With its sumptuous 19th-century costumes (designed by David Israel Reynoso) and applause-eliciting sets (scenic design by Ralph Funicello), the Old Globe’s production of George Bernard Shaw’s Arms and the Man has pizzazz to spare. More important, it is very much true to Shaw’s intended de-glamorization of both war and swooning love. Neither the “glory” of battle nor the rapture of romance emerges unscathed at the end of three swiftly moving acts of dramatic satire couched as broad comedy.

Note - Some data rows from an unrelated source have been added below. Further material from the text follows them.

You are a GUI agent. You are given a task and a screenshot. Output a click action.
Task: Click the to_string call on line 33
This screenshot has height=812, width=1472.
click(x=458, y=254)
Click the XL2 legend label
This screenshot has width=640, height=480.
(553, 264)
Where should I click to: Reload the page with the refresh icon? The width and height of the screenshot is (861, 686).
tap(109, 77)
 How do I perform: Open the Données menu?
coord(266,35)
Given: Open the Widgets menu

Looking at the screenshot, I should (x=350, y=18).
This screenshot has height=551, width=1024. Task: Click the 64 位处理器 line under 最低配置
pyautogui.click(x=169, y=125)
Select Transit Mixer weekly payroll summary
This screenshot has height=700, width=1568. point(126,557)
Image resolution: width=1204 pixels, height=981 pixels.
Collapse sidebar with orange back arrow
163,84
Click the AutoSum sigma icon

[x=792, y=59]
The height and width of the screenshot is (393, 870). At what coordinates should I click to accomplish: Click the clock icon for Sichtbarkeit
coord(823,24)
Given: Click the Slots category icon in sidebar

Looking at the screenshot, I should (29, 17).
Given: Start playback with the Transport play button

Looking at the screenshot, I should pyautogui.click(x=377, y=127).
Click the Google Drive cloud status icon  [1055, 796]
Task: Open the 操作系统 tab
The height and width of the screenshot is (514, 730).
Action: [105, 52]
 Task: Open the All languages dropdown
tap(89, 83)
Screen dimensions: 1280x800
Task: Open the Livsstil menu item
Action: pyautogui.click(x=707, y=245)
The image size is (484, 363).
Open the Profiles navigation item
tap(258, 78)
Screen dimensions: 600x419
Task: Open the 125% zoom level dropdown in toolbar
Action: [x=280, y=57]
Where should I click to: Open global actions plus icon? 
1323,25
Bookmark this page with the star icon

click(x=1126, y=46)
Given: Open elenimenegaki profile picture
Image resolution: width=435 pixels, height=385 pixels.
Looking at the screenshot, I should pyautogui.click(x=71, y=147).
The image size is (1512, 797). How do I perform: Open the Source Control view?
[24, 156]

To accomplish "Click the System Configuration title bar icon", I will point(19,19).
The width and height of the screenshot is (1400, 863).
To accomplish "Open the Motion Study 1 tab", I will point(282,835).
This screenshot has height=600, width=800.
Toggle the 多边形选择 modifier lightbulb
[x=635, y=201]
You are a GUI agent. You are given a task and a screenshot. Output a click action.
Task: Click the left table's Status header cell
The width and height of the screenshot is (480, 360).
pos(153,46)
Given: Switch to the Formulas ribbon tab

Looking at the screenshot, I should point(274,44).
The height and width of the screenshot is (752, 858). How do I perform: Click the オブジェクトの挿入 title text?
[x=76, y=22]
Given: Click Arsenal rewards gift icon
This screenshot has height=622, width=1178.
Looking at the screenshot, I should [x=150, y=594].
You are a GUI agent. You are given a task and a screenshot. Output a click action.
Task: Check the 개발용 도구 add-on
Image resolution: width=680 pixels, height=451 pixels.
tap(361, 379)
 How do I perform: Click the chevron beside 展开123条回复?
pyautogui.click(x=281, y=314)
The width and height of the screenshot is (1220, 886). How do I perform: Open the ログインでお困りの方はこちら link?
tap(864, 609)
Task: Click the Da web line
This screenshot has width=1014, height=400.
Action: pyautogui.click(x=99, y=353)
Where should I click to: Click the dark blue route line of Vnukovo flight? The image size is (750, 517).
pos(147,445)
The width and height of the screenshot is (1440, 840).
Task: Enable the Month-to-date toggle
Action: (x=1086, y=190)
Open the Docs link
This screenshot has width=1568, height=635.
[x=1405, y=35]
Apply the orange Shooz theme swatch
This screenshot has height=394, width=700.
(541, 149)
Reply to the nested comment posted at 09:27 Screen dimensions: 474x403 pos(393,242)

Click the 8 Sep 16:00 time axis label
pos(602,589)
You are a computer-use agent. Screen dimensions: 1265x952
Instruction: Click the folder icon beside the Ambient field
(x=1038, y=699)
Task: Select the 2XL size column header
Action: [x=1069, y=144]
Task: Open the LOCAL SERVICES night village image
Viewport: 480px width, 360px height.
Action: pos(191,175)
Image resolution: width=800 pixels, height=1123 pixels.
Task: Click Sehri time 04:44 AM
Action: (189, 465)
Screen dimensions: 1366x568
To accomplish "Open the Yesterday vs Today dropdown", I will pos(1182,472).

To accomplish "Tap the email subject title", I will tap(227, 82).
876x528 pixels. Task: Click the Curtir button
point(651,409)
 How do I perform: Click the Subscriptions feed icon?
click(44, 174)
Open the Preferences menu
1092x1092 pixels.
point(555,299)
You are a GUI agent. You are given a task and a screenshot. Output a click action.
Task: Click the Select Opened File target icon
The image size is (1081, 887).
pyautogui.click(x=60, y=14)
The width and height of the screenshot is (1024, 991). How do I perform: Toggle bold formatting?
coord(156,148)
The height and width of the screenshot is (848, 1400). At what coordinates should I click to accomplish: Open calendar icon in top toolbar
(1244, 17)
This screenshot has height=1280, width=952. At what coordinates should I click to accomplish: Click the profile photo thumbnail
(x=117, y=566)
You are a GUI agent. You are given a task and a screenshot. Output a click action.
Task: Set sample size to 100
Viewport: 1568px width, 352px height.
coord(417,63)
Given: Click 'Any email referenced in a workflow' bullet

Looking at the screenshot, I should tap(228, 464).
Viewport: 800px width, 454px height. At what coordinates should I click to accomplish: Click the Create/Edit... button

Shaw subtitled his play first produced in 1894 “An Anti-Romantic Comedy in Three Acts,” and the tale of a beautiful aristocrat, Raina Petkoff, engaged to a fop of a war hero, Sergius, who finds true love with the arrival of an enemy soldier, is more romp than romance. Its physicality is not spent on embraces so much as on posing, posturing and gestures both noble and ignoble. As for the nobility of battle, if there is such a thing, Shaw’s narrative wrapped around the four-month-long Serbo-Bulgarian War in 1885 is unromantic as can be about all things military. The preposterous Sergius and Raina’s blustering father, Major Petkoff, are played purely for laughs. Capt. Bluntschli, Raina’s “chocolate-cream soldier,” has a head on his shoulders but is not in love with military bearing or valor.
All this clear and deliberate commentary aside, this staging of Arms and the Man directed by Jessica Stone is sheer entertainment. Besides the lush set and costumes, the production enjoys light-comedy turns by Wrenn Schmidt and Zach Appelman as Raina and Bluntschli respectively, and by familiar pro’s Marsha Mason and Conrad John Schuck as Raina’s parents. Enver Gjokaj is given license to go all out as the vainglorious Sergius, and does so. The Monty Pythons would be proud. There’s even a likable fiddler (Ernest Sauceda) who engages theatergoers in crowd participation.
At times the silliness smothers the play’s underlying discourses – apparently Shaw himself was surprised audiences laughed so much. But there are illuminations in Bluntschli’s hapless swordplay and Sergius’ cluelessness, and in fanciful Raina’s superficiality, illuminations that are not confined to the 19th century.